Requirements: - Byte count, rune count, grapheme cluster count - Word count (Unicode-aware word boundaries) - Line count - Average word length in runes - Character frequency map (top 10 most common) - Detect non-ASCII content
Task 8 — Unicode-Safe String Processing Pipeline¶
Goal: Design a text processing pipeline: 1. Validate UTF-8 2. Normalize to NFC 3. Strip control characters (keep visible Unicode) 4. Truncate to max rune count 5. Trim Unicode whitespace
Questions¶
- What is the output of
string(rune(0))and can Go strings contain null bytes? - Why does
for i := 0; i < len(s); i++give bytes, butfor i, r := range sgives runes? - How many bytes does the emoji 👨👩👧👦 take?
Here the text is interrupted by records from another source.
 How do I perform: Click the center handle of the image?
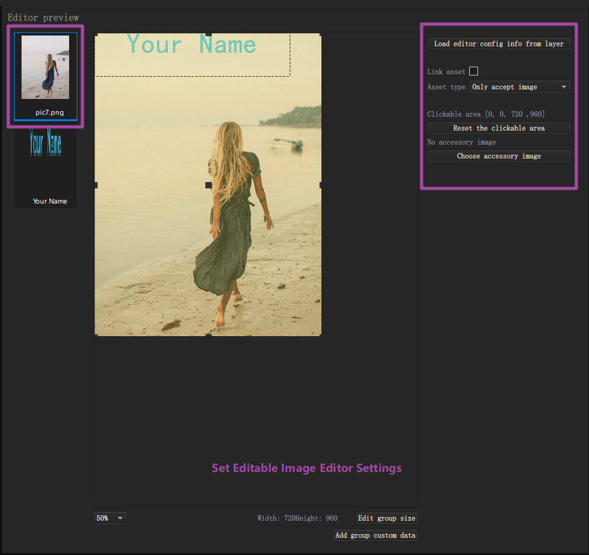[x=209, y=185]
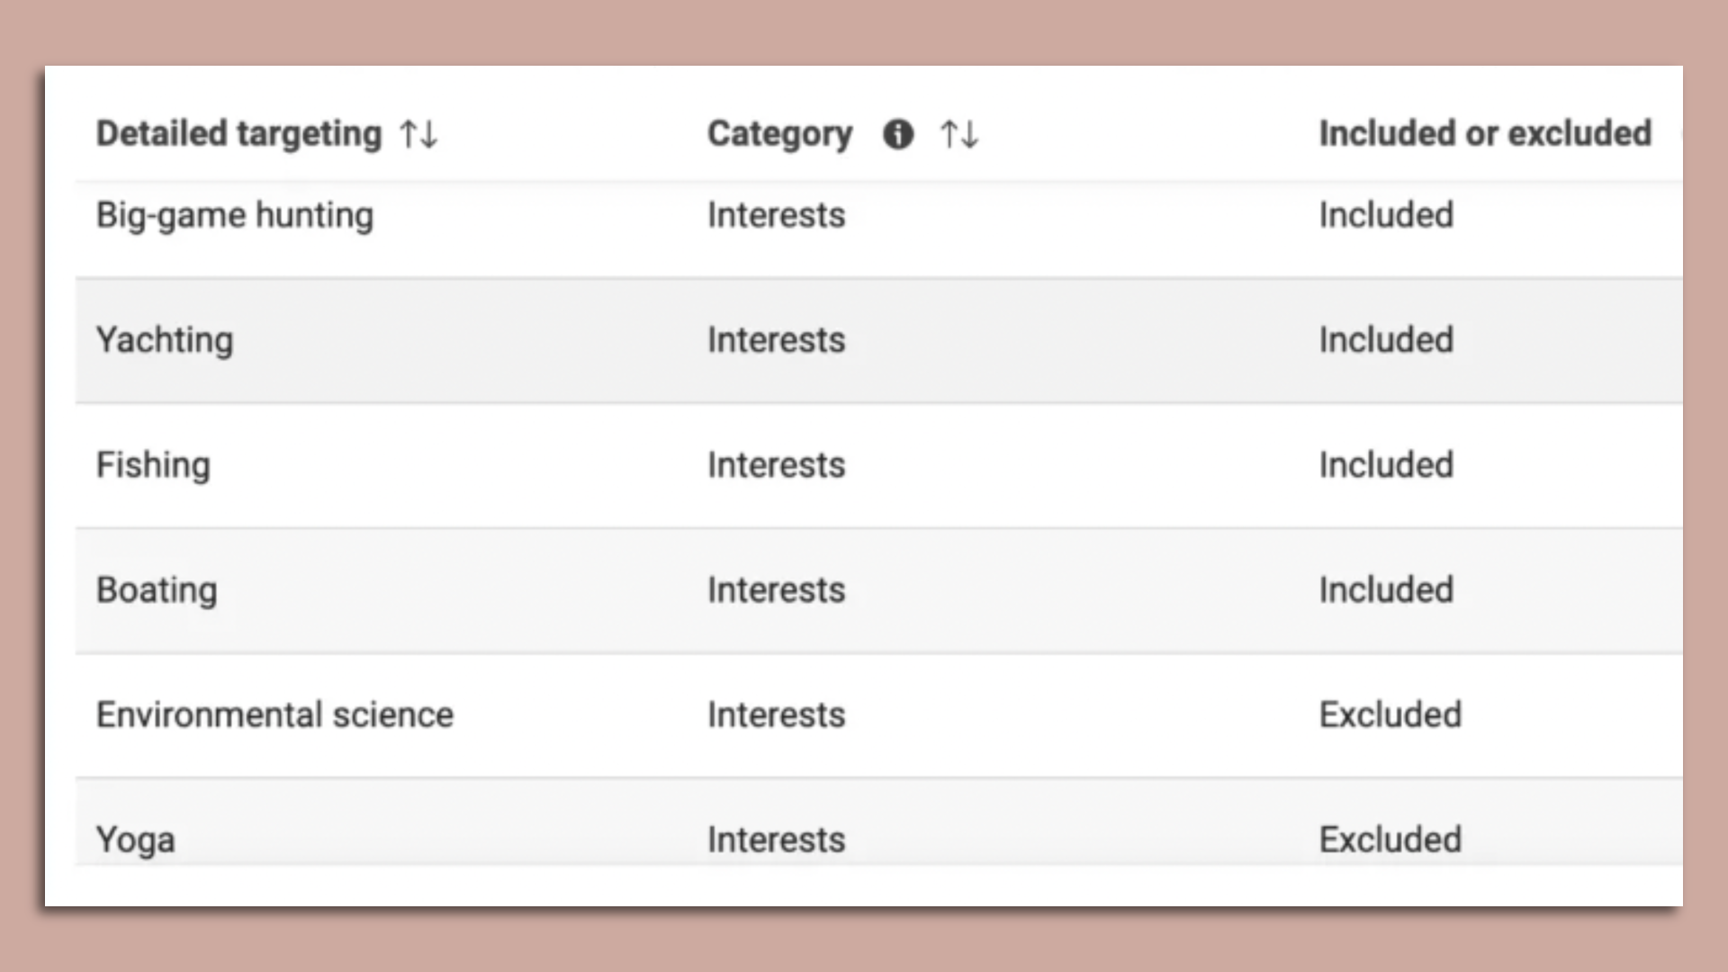Click Included status for Big-game hunting

coord(1386,215)
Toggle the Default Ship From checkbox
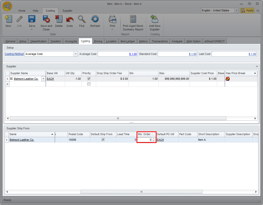263x205 pixels. tap(103, 140)
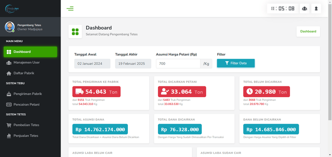
Task: Click the clock icon on belum dicairkan
Action: 249,92
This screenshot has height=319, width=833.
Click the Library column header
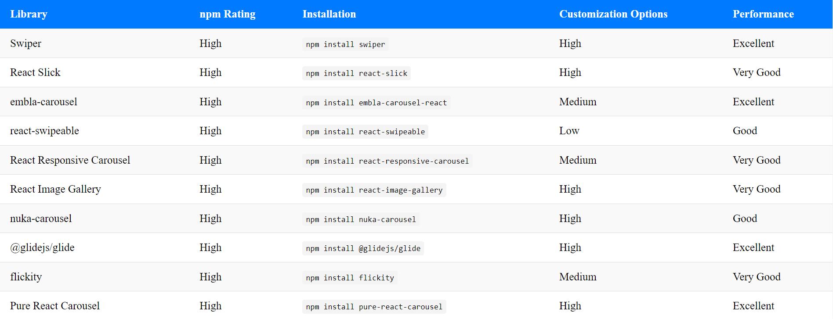coord(29,14)
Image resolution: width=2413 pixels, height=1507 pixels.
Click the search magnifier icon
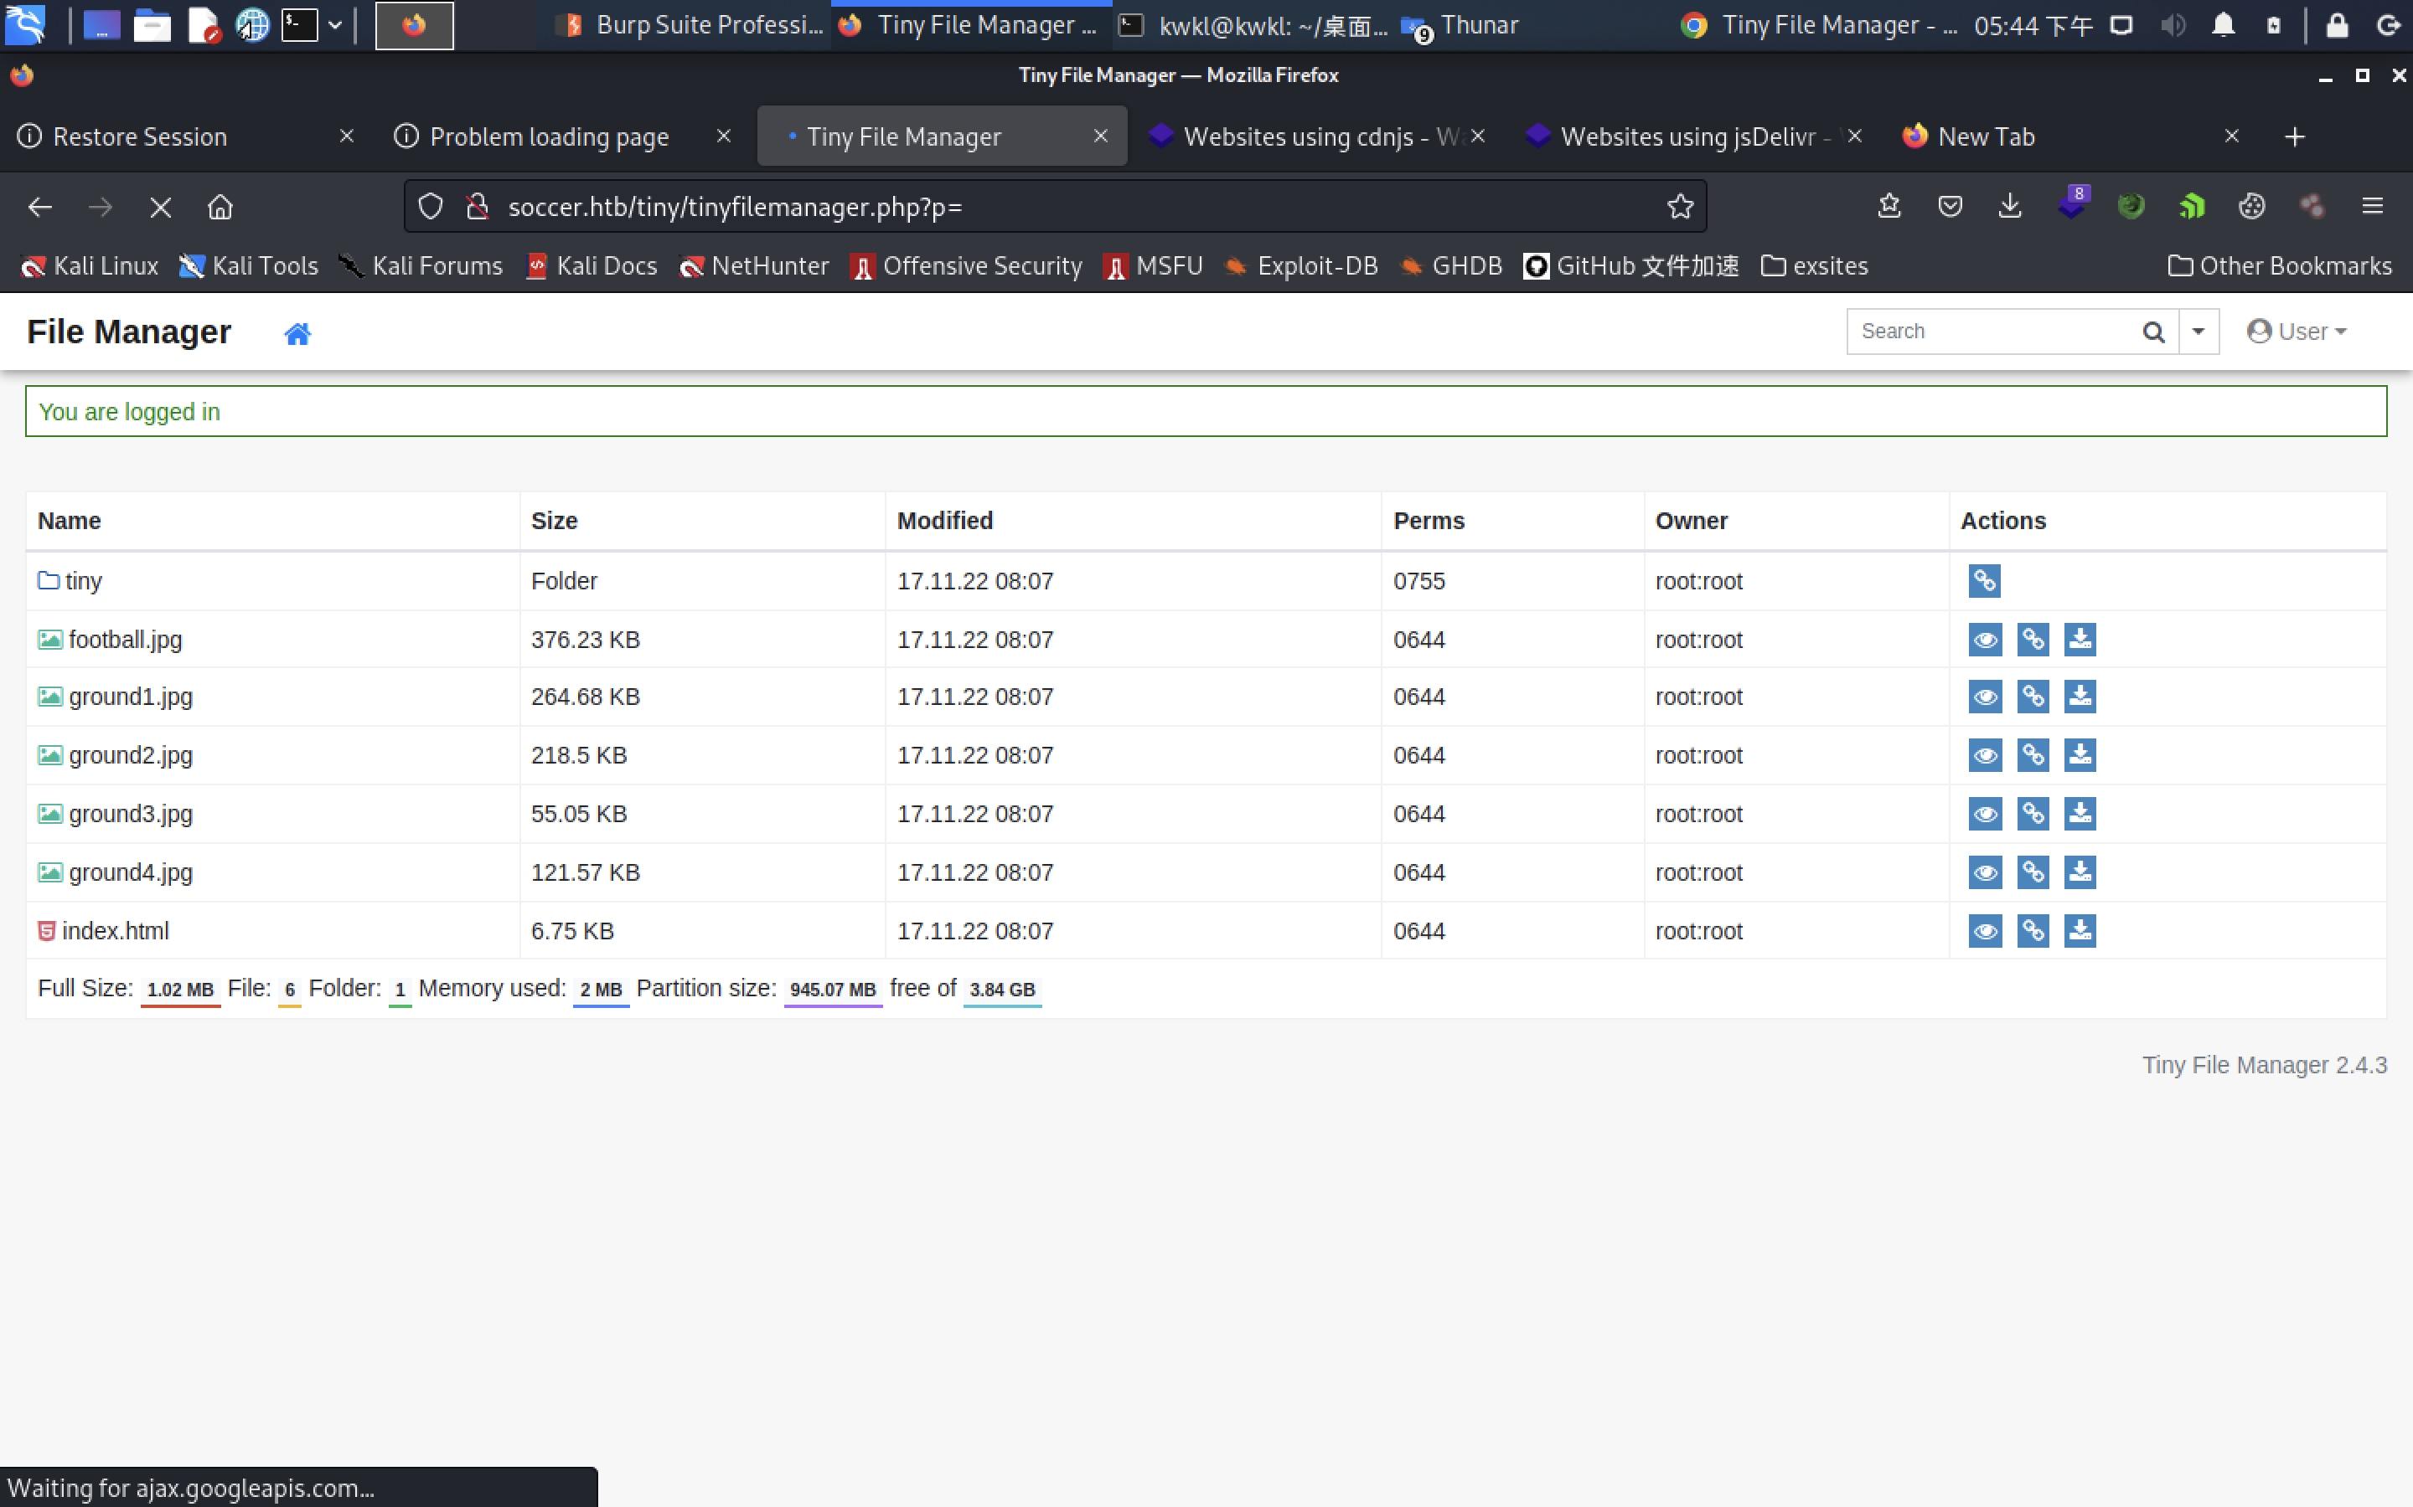pyautogui.click(x=2153, y=332)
How many runes?
- What is
utf8.RuneErrorand when would you encounter it? - What is the difference between Unicode normalization forms NFC and NFD?
Mini Projects¶
Project 1 — Multi-Language Word Counter¶
Build a word counter that correctly handles word boundaries in English, Chinese, Japanese (no spaces between words), and Arabic (right-to-left). Use golang.org/x/text for Unicode word segmentation.
Project 2 — Rune-Safe CSV Writer¶
Build a CSV writer that: - Quotes fields containing commas, quotes, or newlines - Correctly handles multi-byte characters - Truncates fields to a configurable max rune count - Validates that all fields are valid UTF-8
Challenge — Grapheme-Aware String Operations¶
Implement these operations using grapheme cluster boundaries (not just rune boundaries):
// Requires golang.org/x/text/unicode/grapheme
func GraphemeCount(s string) int // count visual characters
func GraphemeTruncate(s string, n int) string // truncate to n visual chars
func GraphemeReverse(s string) string // reverse by visual char
func GraphemeAt(s string, n int) string // nth visual character
Test with: emoji families (👨👩👧👦), combined characters (é), flag emoji (🇺🇸 = two regional indicators).